Intuition of joint density of min(X,Y) and max(X,Y)

The problem with the joint distribution of $U$ and $Y$ is that you do not know which of $X$ and $Y$ is $U$ and which is $V$. Similarly the difficulty with $P(U \le u, V \le v) $, i.e. at least one of $X$ and $Y$ is below $u$ and both below $v$, is handling the question of which one is below $u$ (taking into account that they both may be).

The trick in the book solution is spotting that $$P(U \le u, V \le v) = P(V\le v)-P(u \lt U \le v, V\le v)$$ gives you two terms which each involve $X$ and $Y$ being in the same interval.

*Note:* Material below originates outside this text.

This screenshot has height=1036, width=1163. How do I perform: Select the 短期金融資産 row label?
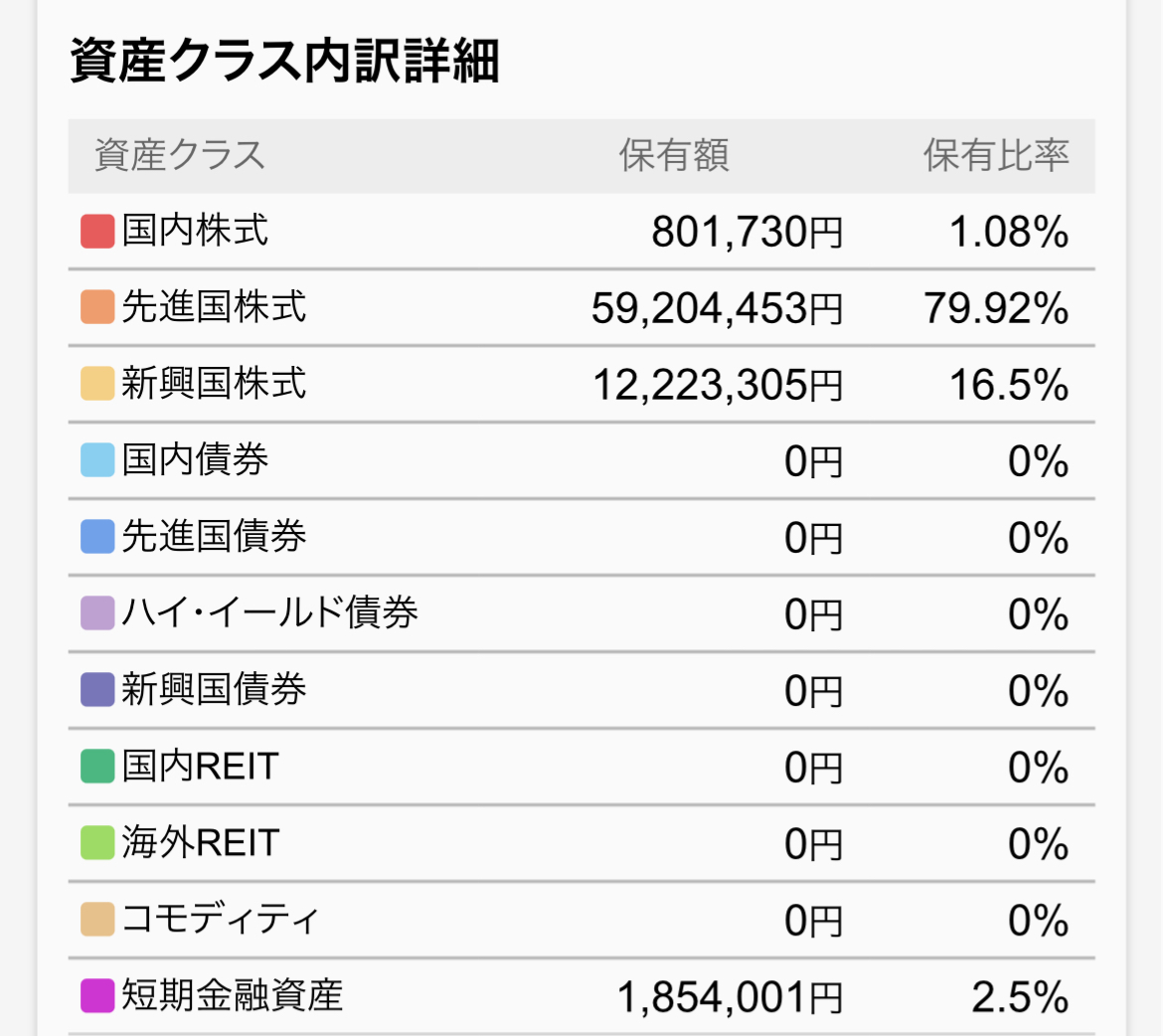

It is in fact easy to go the naive route: with $0 \le u \le v$, you could say $$P(U \le u, V \le v) = P(X \le u, u \lt Y \le v)+ P( u \lt X \le v, Y \le u) + P(X \le u, Y \le u) $$ $$= P(X \le u)P( u \lt Y \le v)+ P( u \lt X \le v)P(Y \le u) + P(X \le u)P( Y \le u)$$ by independence and derive the answer that way. You will get the same answer since this is obviously equal to $$P(X \le v)P(Y \le v) - P(u \lt X \le v)P( u \lt Y \le v).$$


Rewriting it like this guarantees that both random variables $X$ and $Y$ are wedged between two numbers, and the probability that this happens can be calculated from their distribution.

In particular, $\max (X,Y)\le v$ guarantees that both $X$ and $Y$ are not larger than $v$, while $u<\min(X,Y)\le\max(X,Y)\le v$ guarantees that $X$ and $Y$ lie both between $u$ and $v$. But the probability that this is the case factorizes because $X$ and $Y$ are independent by assumption.

Therefore, splitting the probabilities like that allows to employ the independence of $X$ and $Y$, while $U$ and $V$ are not independent.